Sandia crests: Matadors win first state baseball title in 45 years
Sandia baseball purged four-and-a-half decades of pent-up frustration.
There had been some chances to end this long title drought over the years for the Matadors. There have been close calls. Title game losses that stung, that lingered.
All of that disappeared on Saturday night.
The Matadors’ first state baseball championship since 1980 was authoritatively achieved at Santa Ana Star Field, with three separate four-run innings, and a strong performance from starting pitcher Damon McRee, carrying No. 6 Sandia to a 13-4 victory over No. 5 Eldorado.
“Dream come true,” an emotional Sandia coach Marc Hilton said. “Every high school baseball coach, I believe, dreams about going back to their alma mater and bringing back a state championship.”
They have waited a long time for this … pic.twitter.com/xTELoNFDH8
— James Yodice (@JamesDYodice) May 18, 2025
Senior right-hander McRee pitched a complete game. The Matadors scored four runs in the top of the first, four more in the fourth and four more to put it away in the sixth.
Up and down the lineup, the Matadors had contributions. But the top four — Anthony Condon, Jeremiah Bustillos, Adriel Figueroa-Brito and Colton Floyd — combined for a dozen runs and nine RBIs.
Sophomore first baseman Floyd drove in four runs, including a two-run home run to left in the fourth. Senior shortstop Figueroa-Brito and senior third baseman Bustillos drove in two runs apiece, and the Matadors (23-8) were in control from start to finish against a team that had beaten them three times in the regular season.

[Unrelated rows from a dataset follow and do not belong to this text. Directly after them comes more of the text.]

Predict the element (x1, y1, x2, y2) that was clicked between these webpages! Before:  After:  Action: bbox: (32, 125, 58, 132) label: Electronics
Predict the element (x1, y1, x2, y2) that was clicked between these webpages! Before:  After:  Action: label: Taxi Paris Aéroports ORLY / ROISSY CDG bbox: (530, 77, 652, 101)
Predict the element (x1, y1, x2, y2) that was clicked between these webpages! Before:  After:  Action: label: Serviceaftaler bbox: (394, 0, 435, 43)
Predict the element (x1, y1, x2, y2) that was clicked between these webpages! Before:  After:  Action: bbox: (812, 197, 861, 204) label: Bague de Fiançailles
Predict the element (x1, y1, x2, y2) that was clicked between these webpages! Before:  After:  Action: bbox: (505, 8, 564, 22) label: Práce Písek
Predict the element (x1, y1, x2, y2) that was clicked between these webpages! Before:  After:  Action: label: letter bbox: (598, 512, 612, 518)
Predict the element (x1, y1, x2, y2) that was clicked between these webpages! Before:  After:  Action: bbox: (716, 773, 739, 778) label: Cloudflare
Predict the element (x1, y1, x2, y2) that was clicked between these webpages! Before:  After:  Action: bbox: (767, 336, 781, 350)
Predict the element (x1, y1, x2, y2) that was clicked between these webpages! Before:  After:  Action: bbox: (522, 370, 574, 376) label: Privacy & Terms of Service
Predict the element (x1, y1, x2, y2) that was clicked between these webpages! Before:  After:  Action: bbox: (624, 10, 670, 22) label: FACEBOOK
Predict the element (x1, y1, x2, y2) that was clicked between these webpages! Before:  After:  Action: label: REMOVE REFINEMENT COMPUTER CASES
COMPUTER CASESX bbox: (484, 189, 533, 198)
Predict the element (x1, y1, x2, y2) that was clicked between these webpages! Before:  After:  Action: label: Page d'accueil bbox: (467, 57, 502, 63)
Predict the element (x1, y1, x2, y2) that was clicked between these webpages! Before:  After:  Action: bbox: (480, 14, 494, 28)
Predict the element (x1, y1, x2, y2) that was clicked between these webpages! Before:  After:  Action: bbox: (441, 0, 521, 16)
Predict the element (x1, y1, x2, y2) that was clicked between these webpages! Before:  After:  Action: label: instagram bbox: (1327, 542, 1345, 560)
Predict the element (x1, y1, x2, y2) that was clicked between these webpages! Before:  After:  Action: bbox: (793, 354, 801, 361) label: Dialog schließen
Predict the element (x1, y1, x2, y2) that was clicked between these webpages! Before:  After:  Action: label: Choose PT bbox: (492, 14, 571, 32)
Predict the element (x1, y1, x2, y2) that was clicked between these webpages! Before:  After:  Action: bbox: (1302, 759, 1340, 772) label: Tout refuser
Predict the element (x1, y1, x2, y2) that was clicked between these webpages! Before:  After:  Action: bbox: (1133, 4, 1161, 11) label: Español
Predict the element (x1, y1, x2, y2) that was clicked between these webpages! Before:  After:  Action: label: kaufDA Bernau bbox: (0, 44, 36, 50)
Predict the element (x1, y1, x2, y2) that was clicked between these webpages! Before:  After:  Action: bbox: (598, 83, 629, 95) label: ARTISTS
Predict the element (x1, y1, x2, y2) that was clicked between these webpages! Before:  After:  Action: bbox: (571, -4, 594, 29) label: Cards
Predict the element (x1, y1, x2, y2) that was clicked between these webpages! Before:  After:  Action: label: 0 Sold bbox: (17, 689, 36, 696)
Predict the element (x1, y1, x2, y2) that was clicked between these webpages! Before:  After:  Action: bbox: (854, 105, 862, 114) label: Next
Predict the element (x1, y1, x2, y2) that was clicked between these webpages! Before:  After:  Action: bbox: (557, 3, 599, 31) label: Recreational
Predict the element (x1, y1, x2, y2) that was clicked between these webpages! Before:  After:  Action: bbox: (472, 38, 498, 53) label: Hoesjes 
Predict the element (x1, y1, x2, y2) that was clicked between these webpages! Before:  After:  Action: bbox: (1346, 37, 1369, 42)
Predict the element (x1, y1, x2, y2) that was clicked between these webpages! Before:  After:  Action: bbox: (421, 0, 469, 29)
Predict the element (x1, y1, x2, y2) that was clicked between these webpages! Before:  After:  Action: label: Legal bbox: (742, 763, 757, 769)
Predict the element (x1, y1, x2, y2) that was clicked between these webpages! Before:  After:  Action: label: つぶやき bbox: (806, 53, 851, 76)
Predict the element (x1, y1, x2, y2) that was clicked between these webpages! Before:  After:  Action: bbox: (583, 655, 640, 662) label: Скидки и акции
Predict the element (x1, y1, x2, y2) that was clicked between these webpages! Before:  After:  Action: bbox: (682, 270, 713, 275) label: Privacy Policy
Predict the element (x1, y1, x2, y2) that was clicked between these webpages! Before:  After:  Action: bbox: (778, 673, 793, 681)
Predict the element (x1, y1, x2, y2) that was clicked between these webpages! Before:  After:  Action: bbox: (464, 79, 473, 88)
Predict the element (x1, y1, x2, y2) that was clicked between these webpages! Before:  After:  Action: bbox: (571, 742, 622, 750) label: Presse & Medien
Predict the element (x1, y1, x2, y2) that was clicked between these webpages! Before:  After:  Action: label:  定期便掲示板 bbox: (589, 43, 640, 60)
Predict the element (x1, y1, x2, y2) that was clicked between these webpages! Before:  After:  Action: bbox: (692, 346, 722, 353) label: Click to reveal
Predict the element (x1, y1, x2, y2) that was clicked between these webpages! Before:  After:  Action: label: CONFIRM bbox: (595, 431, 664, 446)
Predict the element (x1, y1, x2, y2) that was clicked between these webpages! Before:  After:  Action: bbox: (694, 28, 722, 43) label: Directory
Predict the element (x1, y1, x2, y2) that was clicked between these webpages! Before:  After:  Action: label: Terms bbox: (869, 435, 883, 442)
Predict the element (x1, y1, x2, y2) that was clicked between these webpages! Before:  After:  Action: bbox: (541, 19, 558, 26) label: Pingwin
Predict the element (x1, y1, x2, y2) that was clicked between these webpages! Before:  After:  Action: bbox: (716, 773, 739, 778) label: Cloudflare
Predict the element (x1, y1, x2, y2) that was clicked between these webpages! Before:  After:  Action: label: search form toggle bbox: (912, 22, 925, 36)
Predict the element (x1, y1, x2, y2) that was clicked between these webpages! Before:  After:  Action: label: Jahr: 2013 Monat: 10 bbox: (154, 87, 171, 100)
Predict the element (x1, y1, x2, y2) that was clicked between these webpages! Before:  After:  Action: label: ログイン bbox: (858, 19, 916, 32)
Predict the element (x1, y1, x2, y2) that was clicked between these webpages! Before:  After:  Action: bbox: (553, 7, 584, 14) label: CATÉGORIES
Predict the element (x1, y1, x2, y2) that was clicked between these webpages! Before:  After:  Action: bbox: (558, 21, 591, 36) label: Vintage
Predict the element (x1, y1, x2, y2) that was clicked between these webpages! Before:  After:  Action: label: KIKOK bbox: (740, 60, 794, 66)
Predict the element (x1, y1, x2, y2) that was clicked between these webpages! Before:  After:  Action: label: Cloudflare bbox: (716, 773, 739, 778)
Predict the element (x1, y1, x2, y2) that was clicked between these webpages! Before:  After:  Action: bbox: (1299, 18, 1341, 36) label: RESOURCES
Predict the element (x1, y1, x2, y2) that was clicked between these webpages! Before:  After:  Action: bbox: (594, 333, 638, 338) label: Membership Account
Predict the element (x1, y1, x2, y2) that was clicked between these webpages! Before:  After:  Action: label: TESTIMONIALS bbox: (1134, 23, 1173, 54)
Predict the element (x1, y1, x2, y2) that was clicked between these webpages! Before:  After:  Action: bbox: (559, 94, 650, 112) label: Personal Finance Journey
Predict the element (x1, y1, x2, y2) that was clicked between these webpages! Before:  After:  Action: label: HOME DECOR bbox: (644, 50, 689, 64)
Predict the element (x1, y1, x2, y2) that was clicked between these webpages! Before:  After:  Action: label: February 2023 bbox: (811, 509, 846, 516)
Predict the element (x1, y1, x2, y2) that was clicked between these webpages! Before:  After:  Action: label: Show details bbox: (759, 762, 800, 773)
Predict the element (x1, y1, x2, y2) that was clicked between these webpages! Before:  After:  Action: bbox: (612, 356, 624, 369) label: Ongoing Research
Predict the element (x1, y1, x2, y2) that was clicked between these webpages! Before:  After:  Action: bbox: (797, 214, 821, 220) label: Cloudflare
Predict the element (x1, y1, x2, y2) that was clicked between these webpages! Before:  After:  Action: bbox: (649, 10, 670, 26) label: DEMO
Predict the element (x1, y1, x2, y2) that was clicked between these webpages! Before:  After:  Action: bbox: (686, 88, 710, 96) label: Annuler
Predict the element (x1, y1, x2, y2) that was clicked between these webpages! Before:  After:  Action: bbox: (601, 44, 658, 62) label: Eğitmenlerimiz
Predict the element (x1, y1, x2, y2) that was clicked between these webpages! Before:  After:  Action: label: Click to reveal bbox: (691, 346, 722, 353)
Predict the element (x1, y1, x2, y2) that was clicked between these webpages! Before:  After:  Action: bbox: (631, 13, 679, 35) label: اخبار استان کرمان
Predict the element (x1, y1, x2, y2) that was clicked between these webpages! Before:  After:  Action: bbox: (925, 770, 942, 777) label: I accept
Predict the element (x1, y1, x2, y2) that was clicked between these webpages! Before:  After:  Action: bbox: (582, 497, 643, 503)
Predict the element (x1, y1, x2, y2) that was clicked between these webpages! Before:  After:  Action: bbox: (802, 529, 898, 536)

“Tonight was when it really mattered,” said McRee, who got better as the game wore on, including retiring the order in the fifth and sixth when Hilton admitted he was thinking about turning to Figueroa-Brito who closed Sandia’s two previous games. But he didn’t need to as McRee was extremely effective. “We were just trying to play with our hearts out, our last game.”
Visited with Sandia senior Damon McRee, who tossed a complete game and also drove in a pair of runs for the Matadors in their 13-4 win over Eldorado in the Class 5A final on Saturday night. pic.twitter.com/DV1zkBns9m
— James Yodice (@JamesDYodice) May 18, 2025
Sandia had been to three state finals since 1980, but could not get over the hump.
The Matadors were ranked second in the state (by the coaches) to La Cueva for a large chunk of this season, but Sandia hit a bad stretch late in the year. They lost two close games to Eldorado in a postponed doubleheader, then got roughed up by La Cueva in a season-ending twinbill.
And Piedra Vista won the first game of their first-round series.
But Sandia got its mojo back last Saturday, beating the Panthers twice and sending the Matadors into Week 2 refreshed and ready.
They held off 14 seed Cibola on Thursday, and came back to beat Rio Rancho in Friday’s semifinals.
On Saturday night, with a huge crowd in attendance, the Matadors dominated the Eagles (23-9) in most every way. And when No. 1 La Cueva was dismissed in an upset Thursday to Los Lunas, Hilton said, “it’s anybody’s championship. It might as well be ours.”
Floyd drove in two runs in the first with a two-run single. The Eagles did answer with a run in the bottom half, but Sandia pulled away. There was a run in the third, then four more runs in the fourth with Condon and Bustillos scoring runs on singles, and then Floyd bashing a home run for a 9-1 lead.
The 6-foot-5 Floyd was walked intentionally five times just this week. That home run was exactly why opposing teams were so keen to stay away from him. And when they did challenge him, Floyd wanted to punish them.
“That’s the mentality for sure,” he said. “I’m just trying to stay locked in, and stay within my approach, and when they do pitch to me, I’m gonna make them pay.”
The seniors in this program, like Bustillos, McRee, Condon and Figueroa-Brito, were freshmen when Sandia played in the title game in 2022 and lost to Carlsbad.
This fourth meeting with Eldorado, Hilton said, called for adjustments, in particular mixing up their approach in how they pitched to the Eagles. And McRee was a new arm for the Eagles to see.
“I just tried to get ahead, stay ahead in the count early, throw strikes and let my defense do all the work,” McRee said.
McRee also helped his own cause during a four-run sixth. Bustillos drove in a run with a single, Figueroa-Brito scored a run on a triple, and following an intentional walk to Floyd, McRee scored two more on a double to left-center.
Talked with Adriel Figueroa-Brito of Sandia. He was a freshman on the 2022 team that lost in the 5A state final. pic.twitter.com/MbaaH3Vg7D
— James Yodice (@JamesDYodice) May 18, 2025
“We just had faith in one another,” Figueroa-Brito said. “I think that’s what really started (our late season push).”
Eldorado was in the championship game for the first time since 2015.